Los vecinos dicen estar atemorizados por los inquilinos que han ocupado la vivienda, que sirve de fumadero de droga y residencia de personas relacionadas con la toxicomanía

José Ramón Sánchez López
JOSÉ RAMÓN SÁNCHEZ LÓPEZ

En Arrecife son relativamente frecuentes los inmuebles abandonados. Algunas de ellas, y no es de ahora, sirven como morada de personas vinculadas con la venta y consumo de drogas, en unas condiciones sanitarias paupérrimas. Y pasa en el centro y también en los barrios.

En el caso particular de Titerroy, los residentes de esta populosa barriada lamentan especialmente la situación que se padece en el 32 de la calle Tinache, donde hace meses que moran «8 o 10 personas conflictivas», denuncia Ismael Montero, presidente de asociación de vecinos del barrio. Para poner remedio, el pasado fin de semana mantuvieron un encuentro con el comisario de la Policía Nacional, José Luis Galdón, y con representantes del Ayuntamiento, tanto del gobierno, como de la oposición capitalina, para exponer su visión sobre la inseguridad que padecen.

Habitualmente, «los okupas corren por las azoteas de los vecinos y les roban luz y agua», mediante enganches ilegales y accediendo a los bidones. Además, suele ser habitual que se den disputas entre ellos, provocando «gran escándalo», cuando no atemorizando incluso a la vecindad, «pues suelen ser conflictivos», en versión del presidente vecinal.

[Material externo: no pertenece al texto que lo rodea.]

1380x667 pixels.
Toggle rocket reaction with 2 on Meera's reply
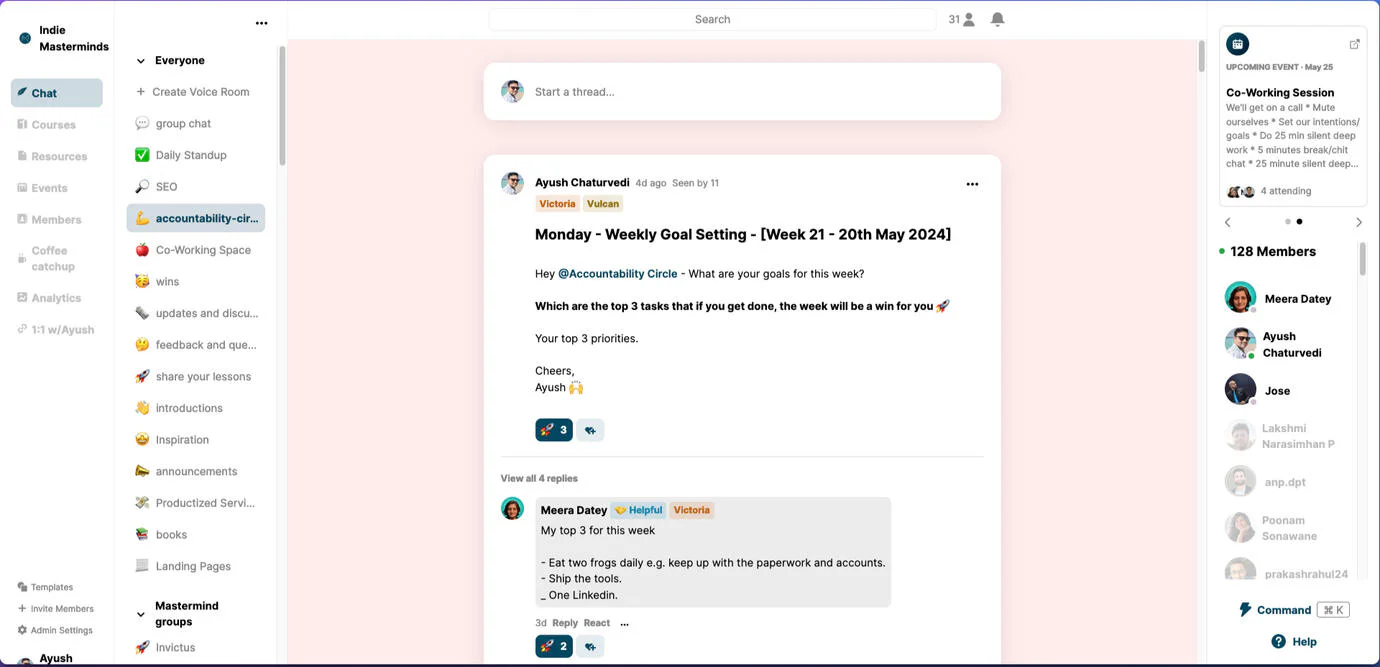[554, 646]
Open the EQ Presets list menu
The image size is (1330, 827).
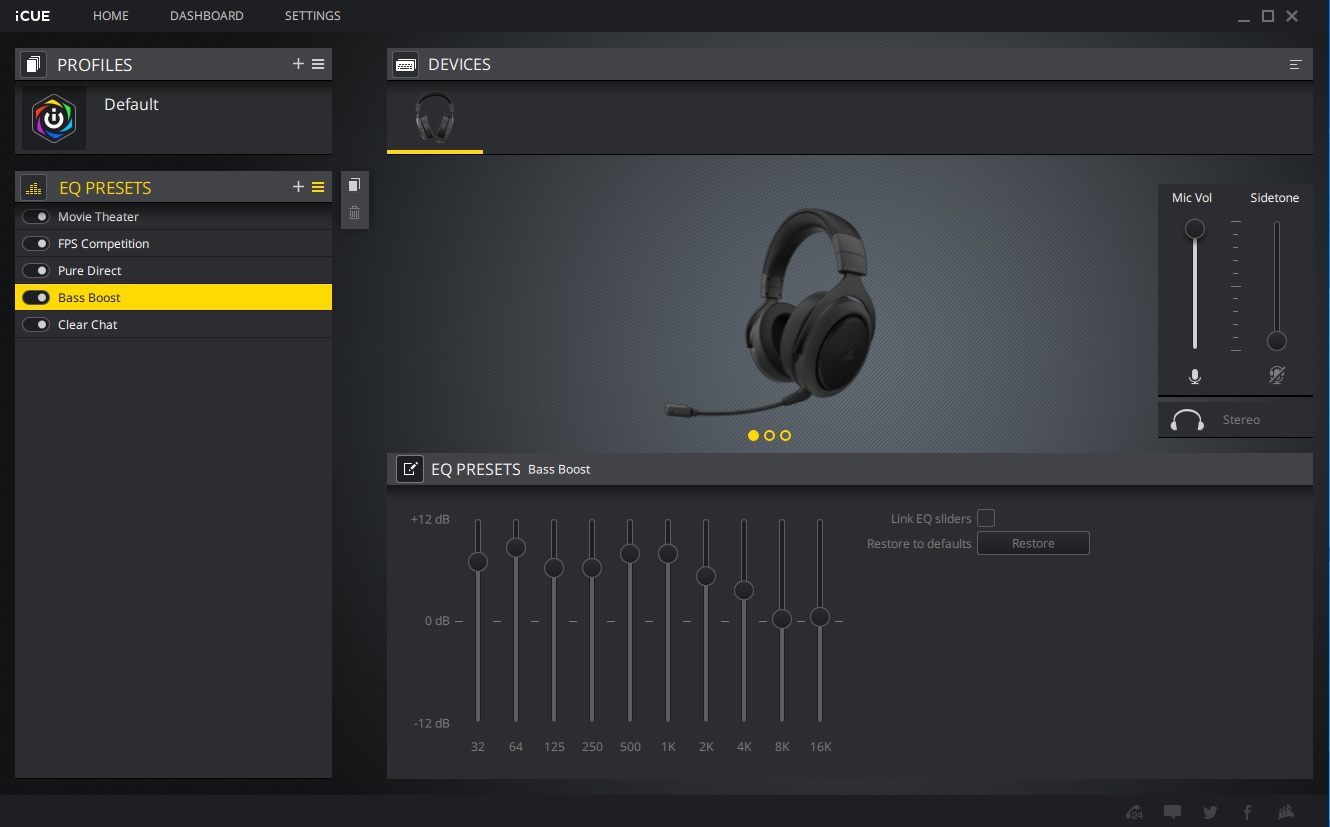pyautogui.click(x=318, y=187)
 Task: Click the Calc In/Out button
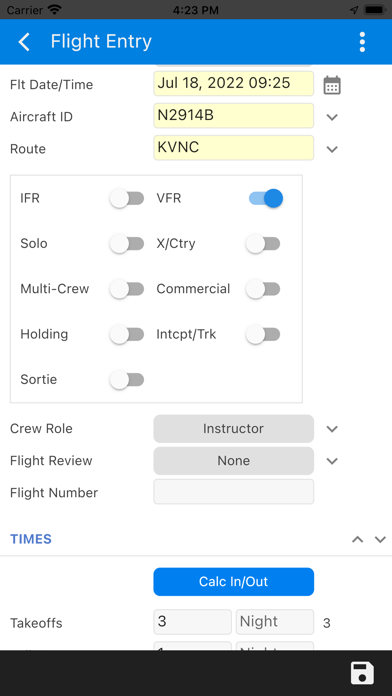(234, 581)
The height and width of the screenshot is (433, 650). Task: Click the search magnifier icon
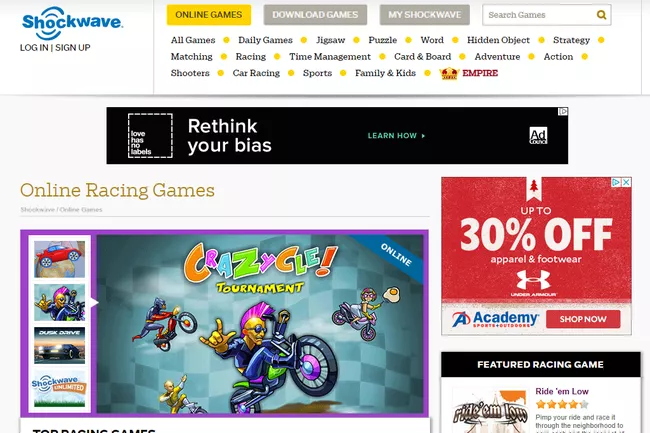(601, 15)
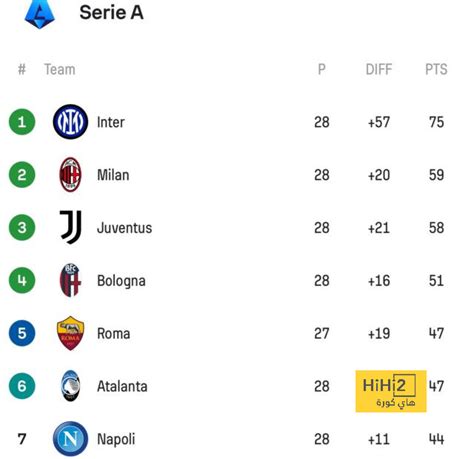
Task: Open the Bologna club badge
Action: point(70,280)
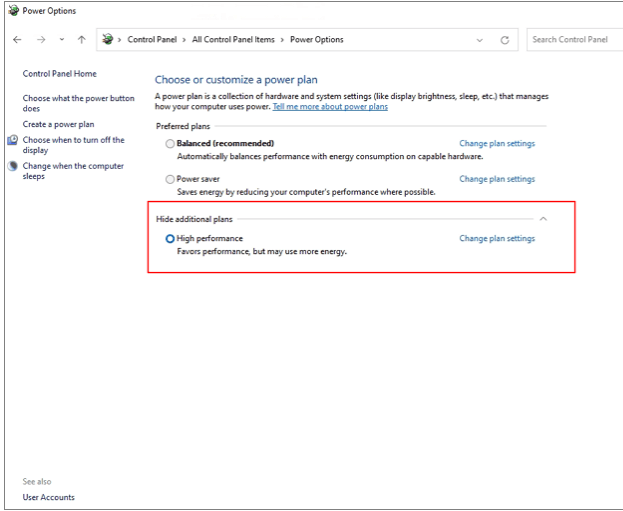
Task: Open All Control Panel Items breadcrumb
Action: (232, 40)
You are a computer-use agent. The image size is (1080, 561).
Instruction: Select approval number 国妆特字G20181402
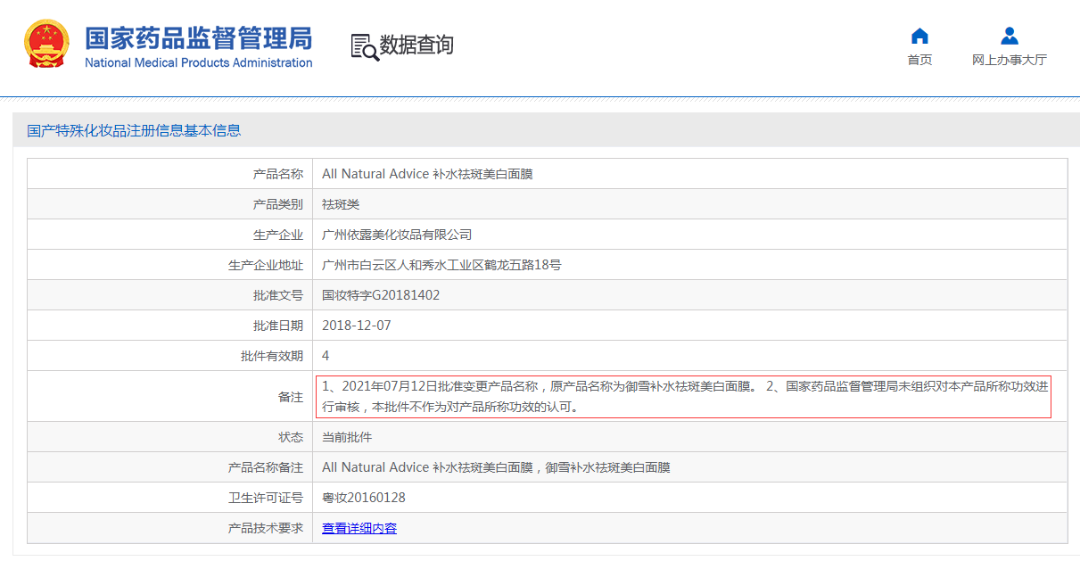click(x=380, y=295)
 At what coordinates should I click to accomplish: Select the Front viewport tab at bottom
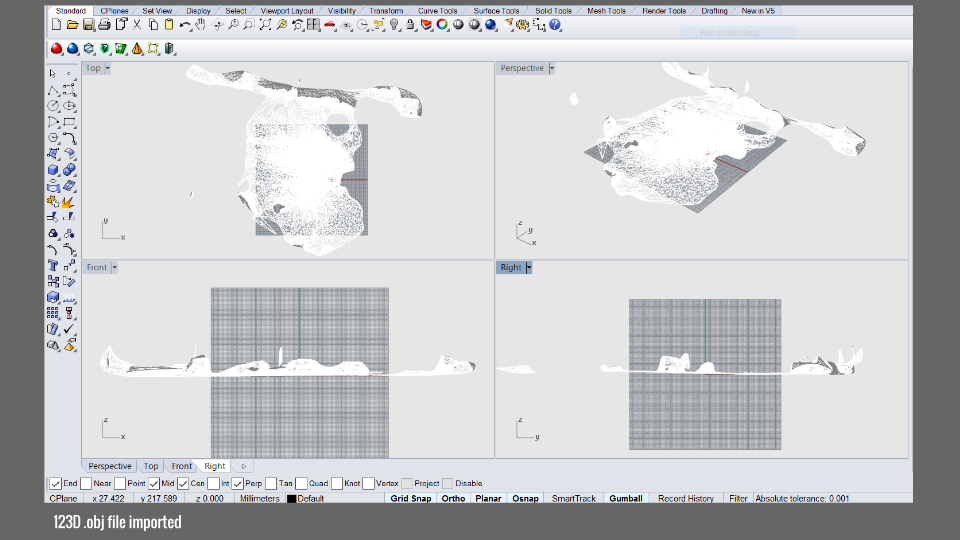181,466
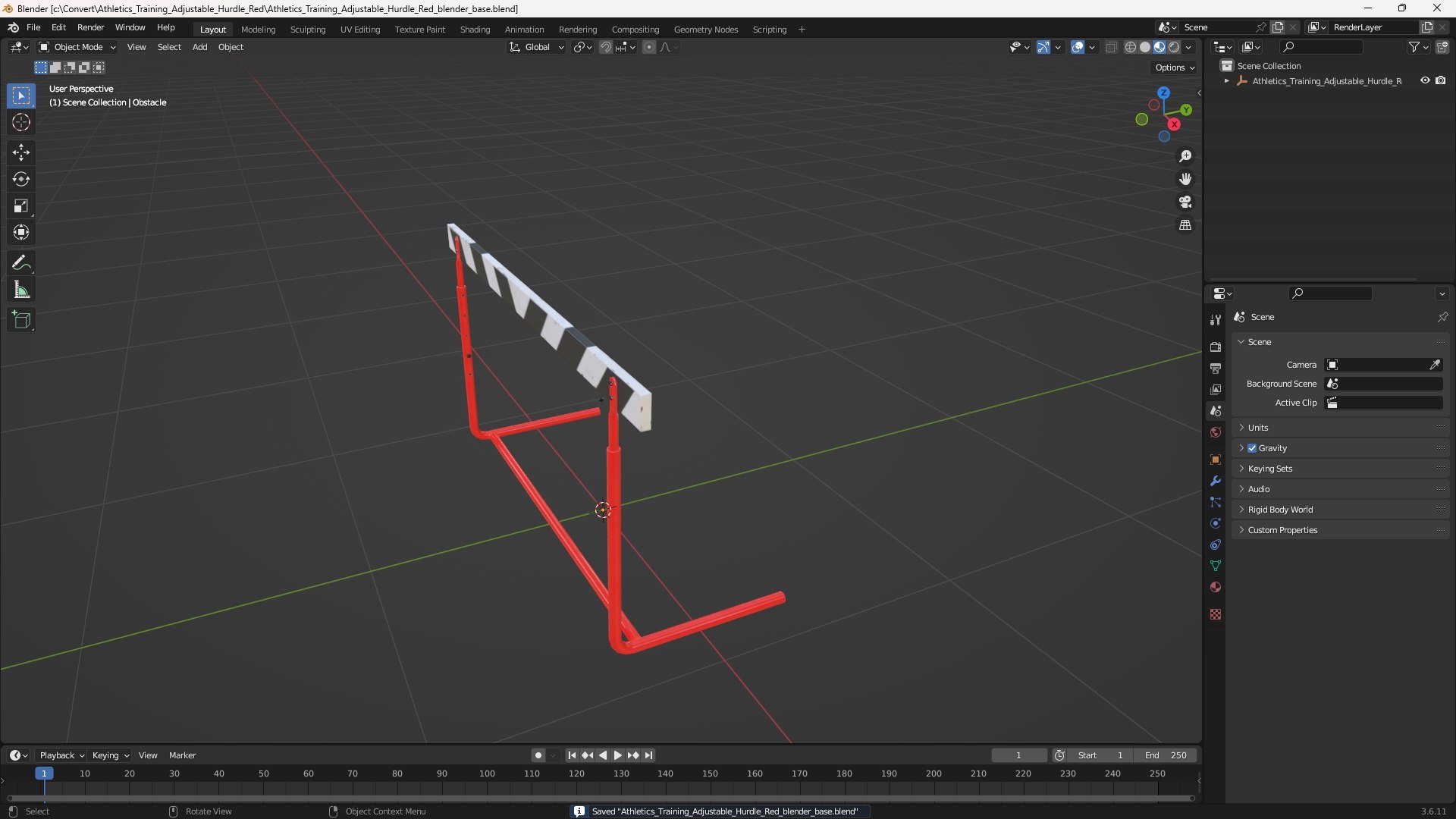Screen dimensions: 1456x819
Task: Pick the Add Cube tool
Action: pyautogui.click(x=20, y=320)
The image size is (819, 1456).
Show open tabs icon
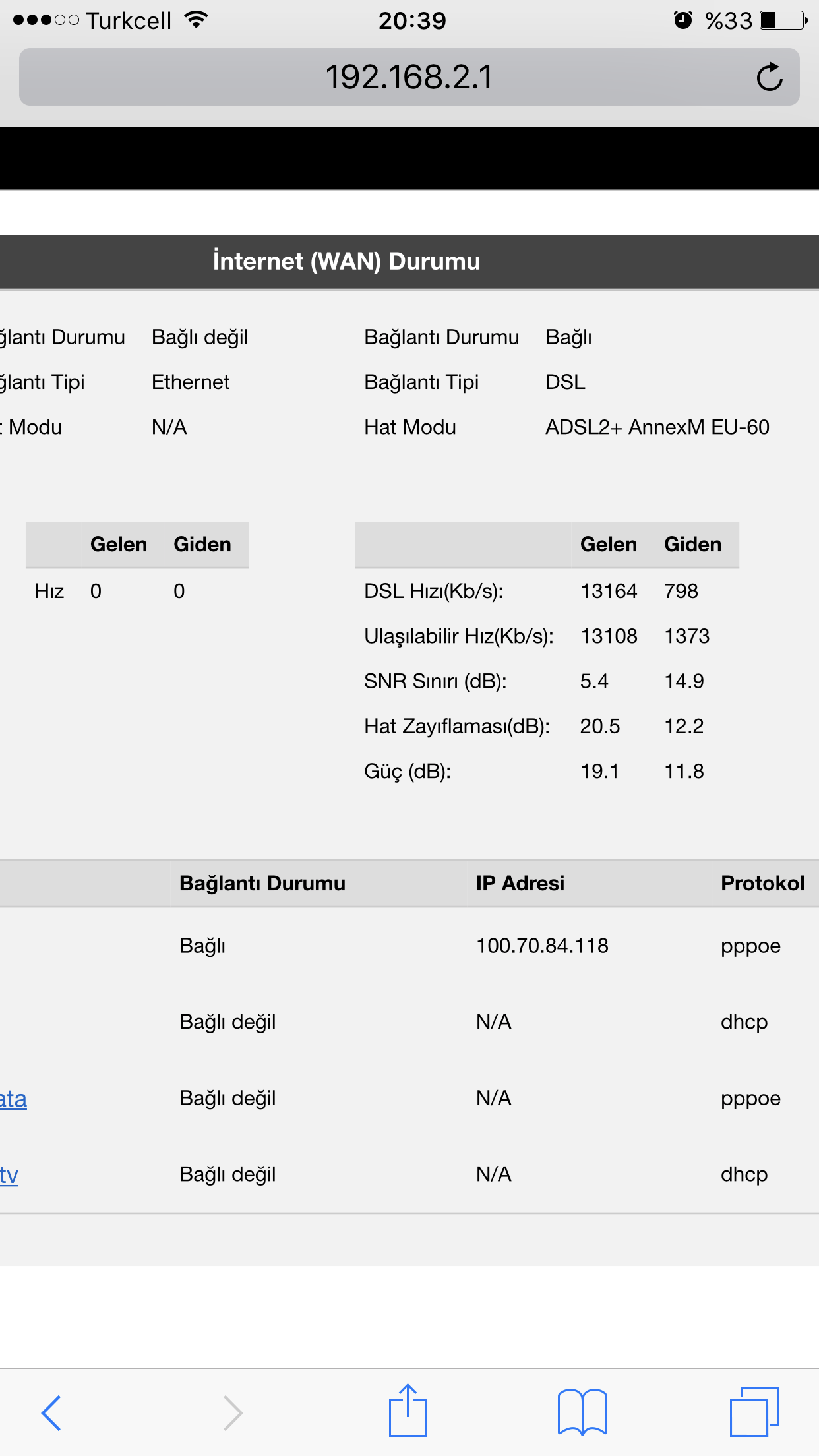pyautogui.click(x=754, y=1412)
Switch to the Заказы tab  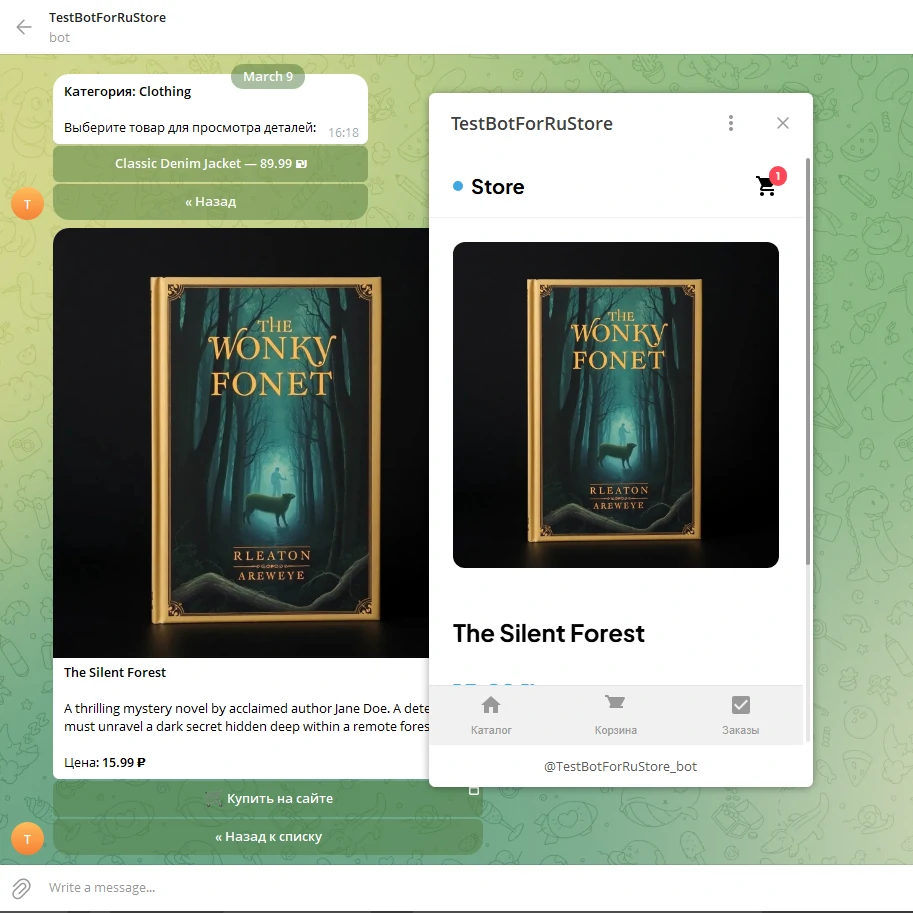coord(740,715)
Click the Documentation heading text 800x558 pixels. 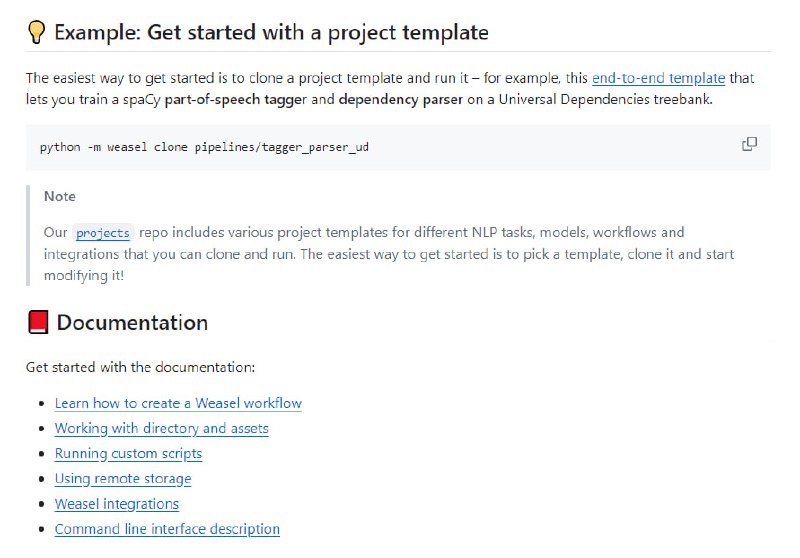(132, 322)
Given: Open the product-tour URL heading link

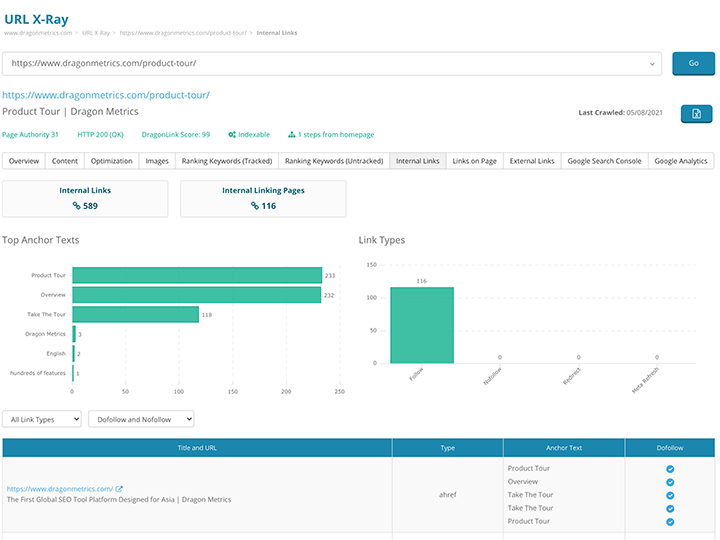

El representante policial se comprometió en la reunión a ver cómo van los expedientes en sede judicial tramitados por los vecinos, para actuar en consecuencia. Y desde el Consistorio se valoró la posibilidad de proceder al tapiado de la vivienda, atendiendo a precedentes. En este segundo caso, no obstante, se estaría a expensas de que haya acuerdo con la propiedad, así como de lograr que el inmueble quede vacío. Sirva comentar a este segundo respecto que hace semanas no fue posible tapiar una vivienda que sirve como fumadero de drogas en la calle Democracia, en pleno centro de la ciudad, por haber inquilinos en el momento en que se personó el personal municipal en el lugar, según testigos presenciales.

Cuando las viviendas son tapiadas, los toxicómanos que suelen morar en ellas suelen buscar nuevas casas en estado de abandono. Lleva aconteciendo desde hace años. Cuando el Arrecife Gran Hotel estuvo en ruinas se llegaron a concentrar más de 100 personas en su interior; y al ser cerrado el edificio, se movieron a otros puntos de la ciudad.